Several months after the Free Telegraph was launched, in October, California Rep. Devin Nunes, the House Intelligence Committee chairman who has spent months concocting embarrassing deflections from the Russia scandal, got into the fake news act by establishing his own propaganda site, the California Republican. His site does at least disclose its ownership.
Elsewhere, GOP propaganda has been flooding the state of Maine thanks to the efforts of Jason Savage, the party's executive director, who started churning out YouTube videos in February of last year entitled "News You Can Trust."
"The purpose of this News You Can Trust is to give you the news without the spin of the liberal media and have you get our perspective on the important issues of the day," Savage said in the series' first episode. Since that time, the party has released dozens of poorly produced segments praising President Donald Trump, Maine Gov. Paul LePage and other local politicians.
Savage also appears to have had a hand in operations of an anonymous website called Maine Examiner, an ostensibly local news blog which also happens to exclusively attack Democratic politicians in the state. The site was mostly ignored until it falsely claimed that a Democratic mayoral candidate had insulted citizens of his own city as "a bunch of racists," a smear that left-wing activists think was responsible for his 145-vote loss.
After critics began poking around the Maine Examiner's website, they discovered that several photos it had used were created by Savage, according to their metadata. Savage's name was also found on the site's error messages. He has not addressed the charges but may soon be forced to by the state's Commission on Governmental Ethics and Election Practices which will convene on Feb. 22 to hear a formal complaint against him.
The problem of undisclosed conflicts of interest also exists at larger, more high-profile conservative outlets which are not directly controlled by party apparatchiks. In the lead-up to the 2016 election, former Breitbart News editor Ben Shapiro set up a blog called the Daily Wire, without disclosing to his readers that the site was owned by Dan and Farris Wilks, the two biggest donors to the presidential campaign of Texas Sen. Ted Cruz. The site, and Shapiro, tirelessly flogged Cruz’s candidacy throughout the GOP primary season without ever bothering to mention the immense conflict of interest. The Daily Wire even had the gall to call various conservative talk show hosts "in the tank" for Trump.
A similarly manipulative situation was in effect at Breitbart News in 2015 and 2016. While the site later became strongly loyal to Trump, during most of the Republican nominating contest, Breitbart shamelessly flacked for Cruz. This was no surprise considering that the Texas pol's other biggest donors, Robert and Rebekah Mercer, were the primary funders of the publication. This fact was almost never disclosed to Breitbart readers.

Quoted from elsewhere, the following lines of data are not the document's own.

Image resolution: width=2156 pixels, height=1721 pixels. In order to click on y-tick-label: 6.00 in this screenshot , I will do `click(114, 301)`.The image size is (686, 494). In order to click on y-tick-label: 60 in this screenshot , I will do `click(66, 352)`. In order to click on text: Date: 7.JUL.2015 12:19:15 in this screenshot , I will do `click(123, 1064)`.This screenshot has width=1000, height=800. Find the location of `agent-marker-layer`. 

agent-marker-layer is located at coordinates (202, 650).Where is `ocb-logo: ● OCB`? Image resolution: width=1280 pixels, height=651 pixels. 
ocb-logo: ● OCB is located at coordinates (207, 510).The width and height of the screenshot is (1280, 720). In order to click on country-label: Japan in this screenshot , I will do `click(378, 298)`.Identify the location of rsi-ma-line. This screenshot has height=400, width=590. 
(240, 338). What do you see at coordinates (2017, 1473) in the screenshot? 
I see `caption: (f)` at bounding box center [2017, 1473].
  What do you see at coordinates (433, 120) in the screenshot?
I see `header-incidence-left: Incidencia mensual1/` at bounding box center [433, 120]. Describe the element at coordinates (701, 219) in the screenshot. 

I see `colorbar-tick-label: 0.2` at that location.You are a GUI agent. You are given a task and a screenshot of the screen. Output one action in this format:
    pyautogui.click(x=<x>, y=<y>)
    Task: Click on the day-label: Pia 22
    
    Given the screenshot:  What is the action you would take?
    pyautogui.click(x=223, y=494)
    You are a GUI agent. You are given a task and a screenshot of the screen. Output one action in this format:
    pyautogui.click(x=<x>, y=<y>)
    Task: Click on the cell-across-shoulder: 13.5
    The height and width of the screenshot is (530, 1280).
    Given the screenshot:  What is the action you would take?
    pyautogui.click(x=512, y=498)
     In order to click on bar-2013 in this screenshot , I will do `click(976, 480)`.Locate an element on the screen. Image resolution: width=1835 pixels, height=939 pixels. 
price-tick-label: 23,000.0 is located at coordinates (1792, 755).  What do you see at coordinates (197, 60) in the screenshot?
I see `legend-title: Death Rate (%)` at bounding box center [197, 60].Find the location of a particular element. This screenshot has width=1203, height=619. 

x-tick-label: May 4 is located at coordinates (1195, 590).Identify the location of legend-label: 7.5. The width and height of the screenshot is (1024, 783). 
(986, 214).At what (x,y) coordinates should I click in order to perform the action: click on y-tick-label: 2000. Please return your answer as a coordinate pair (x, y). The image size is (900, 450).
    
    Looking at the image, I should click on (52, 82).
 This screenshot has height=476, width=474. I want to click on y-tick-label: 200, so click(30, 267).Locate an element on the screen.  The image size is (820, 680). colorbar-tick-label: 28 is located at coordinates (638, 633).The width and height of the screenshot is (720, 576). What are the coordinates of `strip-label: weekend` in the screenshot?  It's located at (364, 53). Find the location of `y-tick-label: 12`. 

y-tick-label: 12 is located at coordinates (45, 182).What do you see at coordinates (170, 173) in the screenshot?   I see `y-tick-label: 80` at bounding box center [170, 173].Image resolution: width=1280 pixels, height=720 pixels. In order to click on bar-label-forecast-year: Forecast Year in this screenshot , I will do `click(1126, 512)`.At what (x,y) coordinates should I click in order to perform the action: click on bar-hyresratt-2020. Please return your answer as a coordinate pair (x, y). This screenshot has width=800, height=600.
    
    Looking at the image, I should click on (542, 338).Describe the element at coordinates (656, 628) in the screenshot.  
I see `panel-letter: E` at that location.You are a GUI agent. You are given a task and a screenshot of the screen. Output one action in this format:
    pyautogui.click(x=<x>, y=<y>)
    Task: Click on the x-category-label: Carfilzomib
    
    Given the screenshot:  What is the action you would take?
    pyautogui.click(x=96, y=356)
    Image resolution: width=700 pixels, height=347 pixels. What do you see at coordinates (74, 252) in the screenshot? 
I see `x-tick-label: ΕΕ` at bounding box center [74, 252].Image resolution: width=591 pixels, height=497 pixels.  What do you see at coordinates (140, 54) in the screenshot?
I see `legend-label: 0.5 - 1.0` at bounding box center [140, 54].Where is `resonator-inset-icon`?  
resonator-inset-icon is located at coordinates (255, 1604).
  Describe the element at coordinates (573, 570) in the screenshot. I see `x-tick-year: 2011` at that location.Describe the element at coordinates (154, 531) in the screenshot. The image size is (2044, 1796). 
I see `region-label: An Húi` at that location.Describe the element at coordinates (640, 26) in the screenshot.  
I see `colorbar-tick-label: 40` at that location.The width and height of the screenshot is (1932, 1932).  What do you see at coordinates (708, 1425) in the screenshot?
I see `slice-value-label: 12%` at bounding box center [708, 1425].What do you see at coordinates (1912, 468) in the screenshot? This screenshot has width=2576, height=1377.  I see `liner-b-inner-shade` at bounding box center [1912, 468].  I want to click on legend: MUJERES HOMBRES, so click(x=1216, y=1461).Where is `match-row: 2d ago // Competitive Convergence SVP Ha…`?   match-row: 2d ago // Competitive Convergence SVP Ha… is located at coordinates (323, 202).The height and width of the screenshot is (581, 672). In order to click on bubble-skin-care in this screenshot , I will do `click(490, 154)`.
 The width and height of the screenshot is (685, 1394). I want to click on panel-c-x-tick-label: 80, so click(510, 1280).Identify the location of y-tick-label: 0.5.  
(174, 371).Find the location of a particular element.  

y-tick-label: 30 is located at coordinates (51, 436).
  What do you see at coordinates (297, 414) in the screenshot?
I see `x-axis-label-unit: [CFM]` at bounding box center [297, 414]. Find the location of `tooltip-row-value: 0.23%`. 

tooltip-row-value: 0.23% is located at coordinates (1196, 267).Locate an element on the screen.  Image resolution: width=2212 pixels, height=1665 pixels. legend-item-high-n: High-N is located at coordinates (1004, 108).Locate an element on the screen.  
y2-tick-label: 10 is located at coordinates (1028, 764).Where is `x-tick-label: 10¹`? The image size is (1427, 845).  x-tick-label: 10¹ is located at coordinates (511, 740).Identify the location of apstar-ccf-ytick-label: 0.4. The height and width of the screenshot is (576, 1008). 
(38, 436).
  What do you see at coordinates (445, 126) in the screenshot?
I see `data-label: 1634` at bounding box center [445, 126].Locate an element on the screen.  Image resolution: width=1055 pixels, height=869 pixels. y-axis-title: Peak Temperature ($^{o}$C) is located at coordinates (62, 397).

Even Fox News was once in the business of fake websites. As Salon reported last year, the company's founder, Roger Ailes, once paid for the creation of a series of anonymous and shockingly sexist blogs to market his channel.
Given the extensive history of conservative fake news, an entirely fictitious publication like the Arizona Monitor is no huge surprise. There's no clear evidence that the Monitor was a wholly-owned subsidiary of Kelli Ward's campaign -- or the creation of her donors and backers -- but that's the most reasonable inference to draw, and it fits into the long Republican tradition of just making stuff up.